Ben zaczęł biec na Adolfa, a on tylko na spokojnie powiedział
- Ich wäre mir nicht so sicher - po czym pstryknął palcami i wokół pojawiły się Nocne Zmory
- Oddaj mi zwój Ben. Nie masz szans
- Nigdy!
Ben walnął Adolfa swoim Jo, po czym ten upadł i gdy wstał wyglądał jakby nie wiedział co tu robi
- Cco? Gdzie jestem? O nie. Ben jak długo byłem Adolfem!? - spytał z przerażeniem
- O czym ty mówisz? - spytał Ben
- Bo ja mam osobowość wieloraką. Adolf to moja zła osobowość. Daj mi Zwój Mocy.
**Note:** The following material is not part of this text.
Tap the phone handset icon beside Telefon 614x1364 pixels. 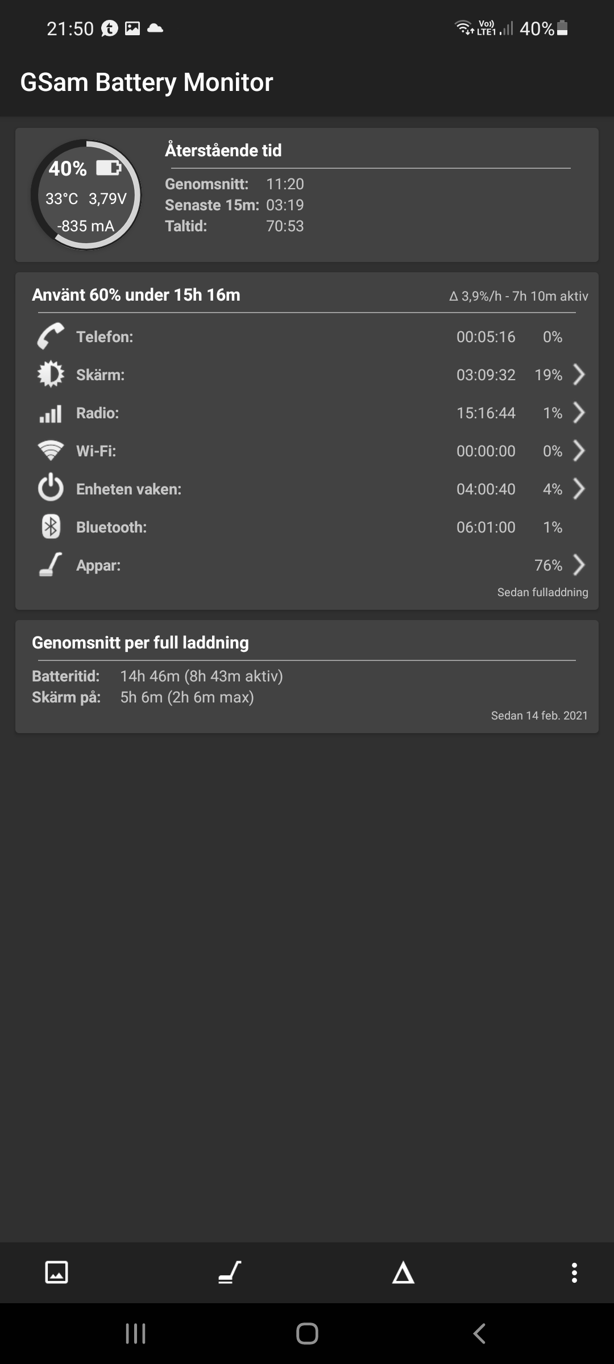pyautogui.click(x=51, y=336)

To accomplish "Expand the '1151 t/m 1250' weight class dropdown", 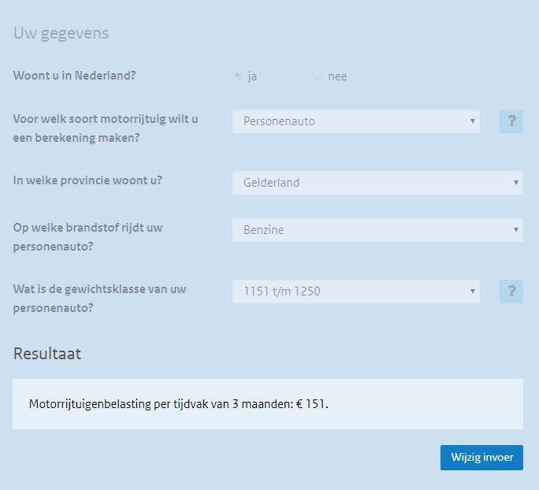I will [355, 291].
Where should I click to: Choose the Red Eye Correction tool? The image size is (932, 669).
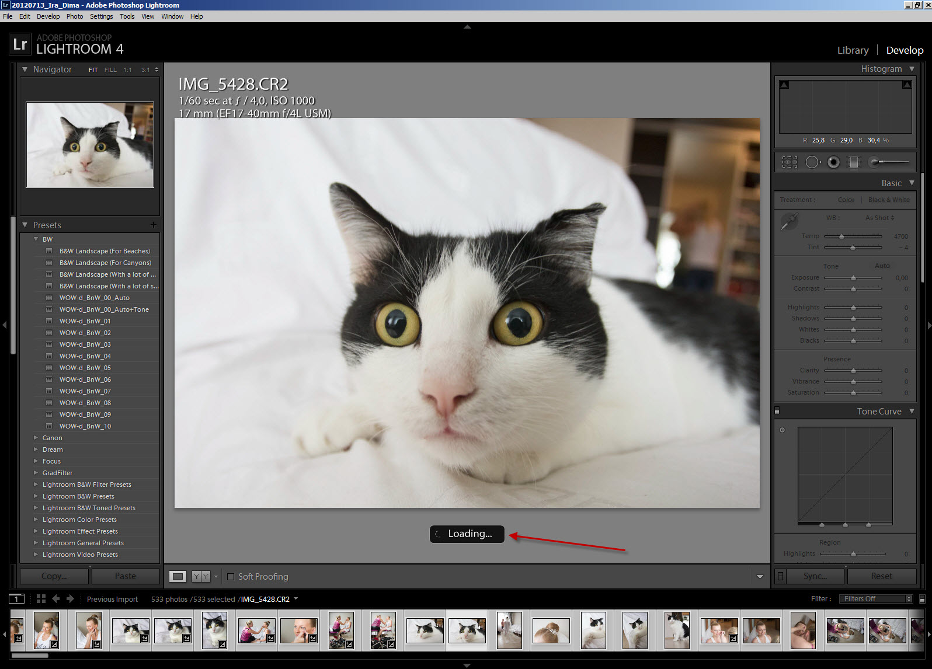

Naprawię to co zrobiłem - powiedział Karol
Ben niechętnie dał mu Zwój, a on się odwrócił po czym rzekł
- Du bist dümmer als ich dachte
- Co? - spytał Ben
- Kto normalnh nabrałby się na to z osobowością wieloraką? Jesteś idiotą Ben! Wielkim idiotą!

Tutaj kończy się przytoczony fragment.